Lebanon’s Association of Depositors on Thursday warned the Central Bank (BDL) against dipping into the country’s mandatory currency reserves after the BDL said it was unable to keep subsidizing medicines without using such reserves.
In a statement, the association called on the board of the Central Bank and the BDL Governor Riad Salameh to stop practices of corruption and waste and not take into account the demands of any ministry or gathering that would demand “biting” what is left of the mandatory reserves “which belong to depositors as unanimously agreed.”
“The political authorities must find alternatives and solutions, the first of which is the formation of a productive government that would lay down a plan to get out of this crisis,” the association said.

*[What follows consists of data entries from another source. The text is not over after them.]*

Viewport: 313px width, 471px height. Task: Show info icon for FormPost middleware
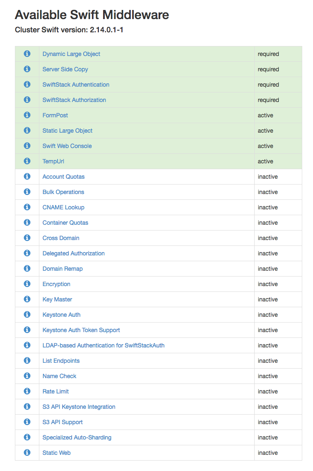pyautogui.click(x=27, y=115)
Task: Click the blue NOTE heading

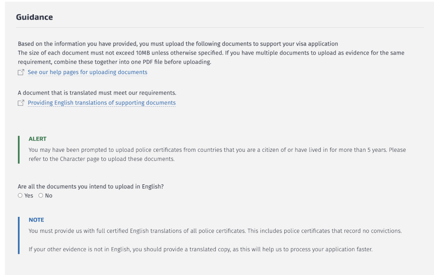Action: pyautogui.click(x=36, y=220)
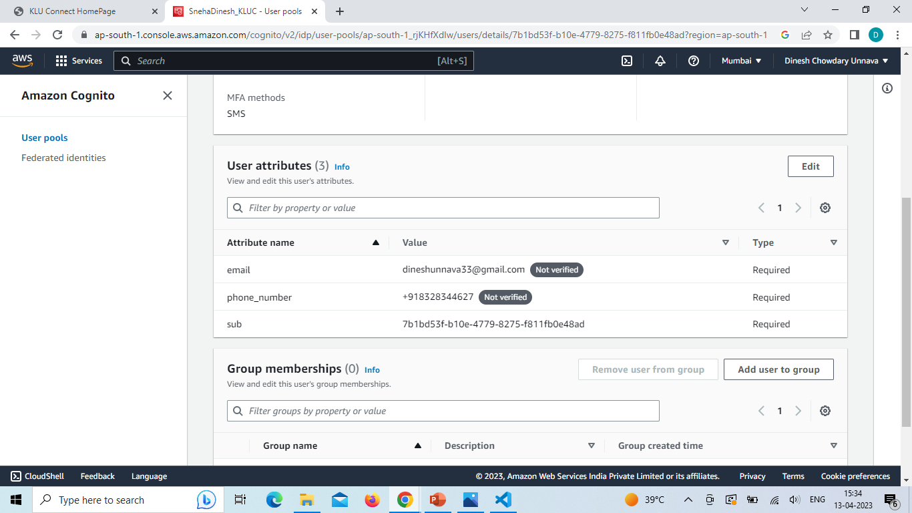The image size is (912, 513).
Task: Open the AWS help question mark icon
Action: [693, 60]
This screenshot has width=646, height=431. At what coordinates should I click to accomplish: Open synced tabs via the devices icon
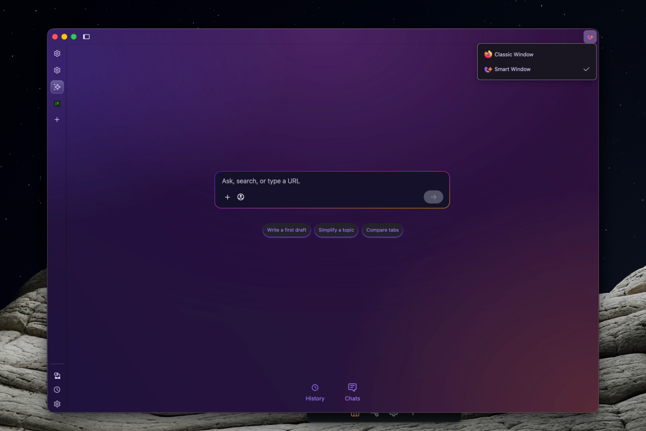coord(57,375)
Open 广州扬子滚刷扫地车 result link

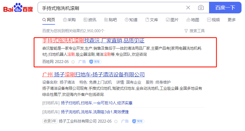coord(93,74)
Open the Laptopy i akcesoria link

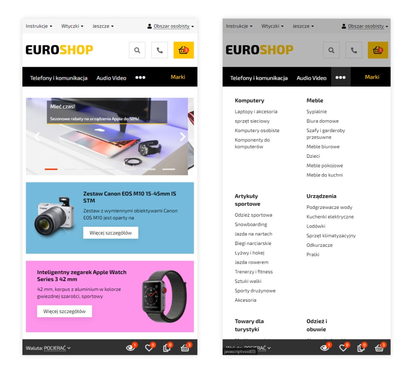(x=255, y=111)
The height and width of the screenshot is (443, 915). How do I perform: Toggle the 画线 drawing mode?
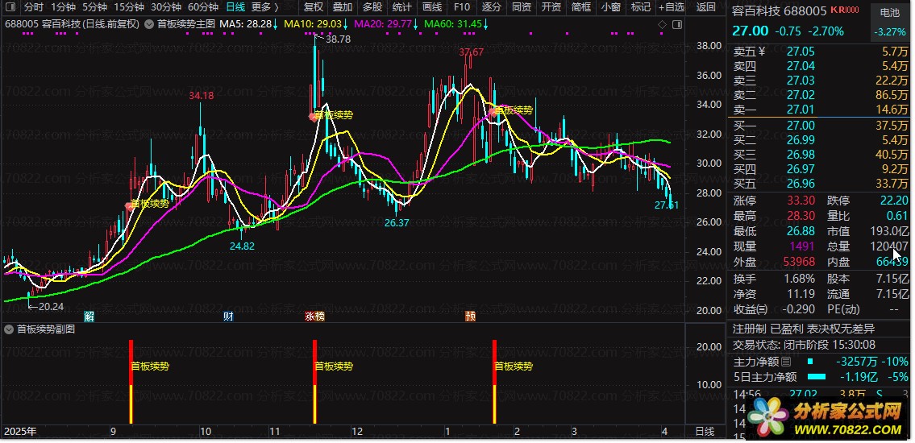pyautogui.click(x=432, y=7)
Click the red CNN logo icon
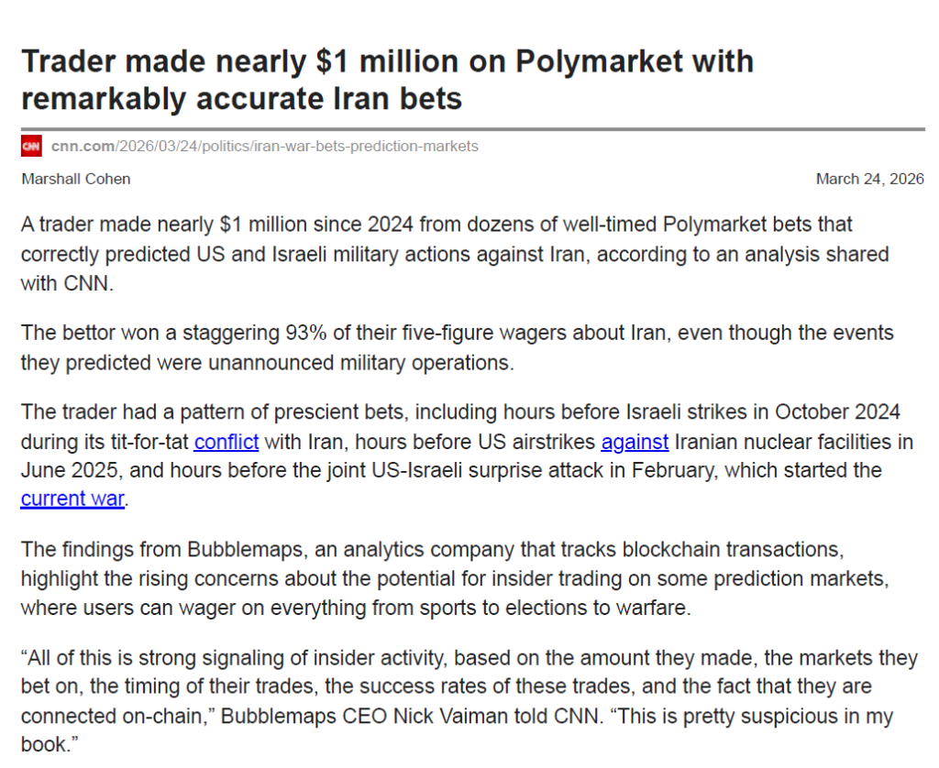The height and width of the screenshot is (768, 939). point(31,146)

The association also called on the BDL to start releasing such deposits to their owners immediately and unequivocally, adding that “it has begun preparing a file to seize the entire reserve in order to secure the depositors’ rights.”
Lebanon’s Central Bank said on Thursday that a system for importing subsidized medical goods could not be sustained without using its mandatory reserves and asked the relevant authorities to find a solution to the problem.

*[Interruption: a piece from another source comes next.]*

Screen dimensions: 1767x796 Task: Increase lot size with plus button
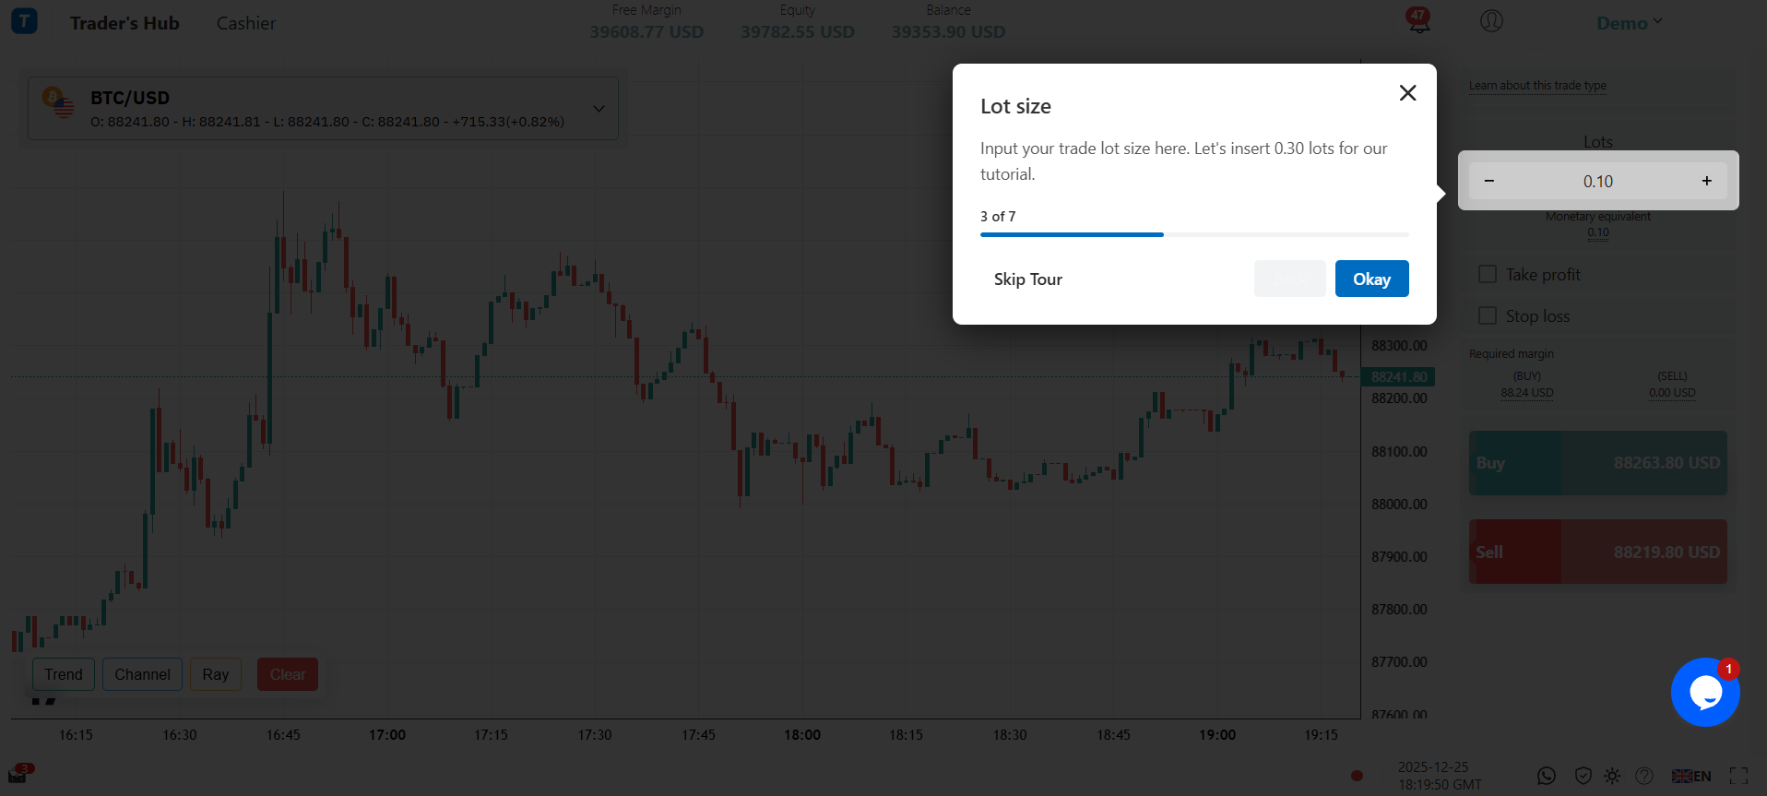1706,181
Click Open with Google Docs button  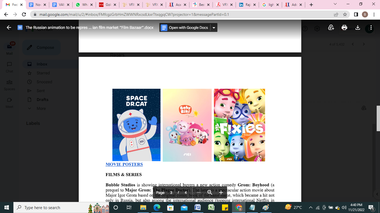click(x=185, y=27)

The country is in the throes of a severe financial meltdown and has been subsidizing medicine, fuel, wheat, and other basic goods since last year.
In a statement issued after caretaker health minister Hamad Hasan said he had visited the bank asking for the release of funds for essential medicines to no avail, the BDL said it would not dip into its mandatory reserves to cover the $1.3 billion cost of the subsidized medical supplies.
The statement said “this total cost that is required from the Central Bank as a result of a policy to subsidize these medical items cannot be supplied without touching mandatory reserves and this is what the board of the Central Bank refuses.”
Lebanon’s hard currency reserves have fallen alarmingly from more than $30 billion before the financial crisis hit the country in late 2019 to just over $15 million in March.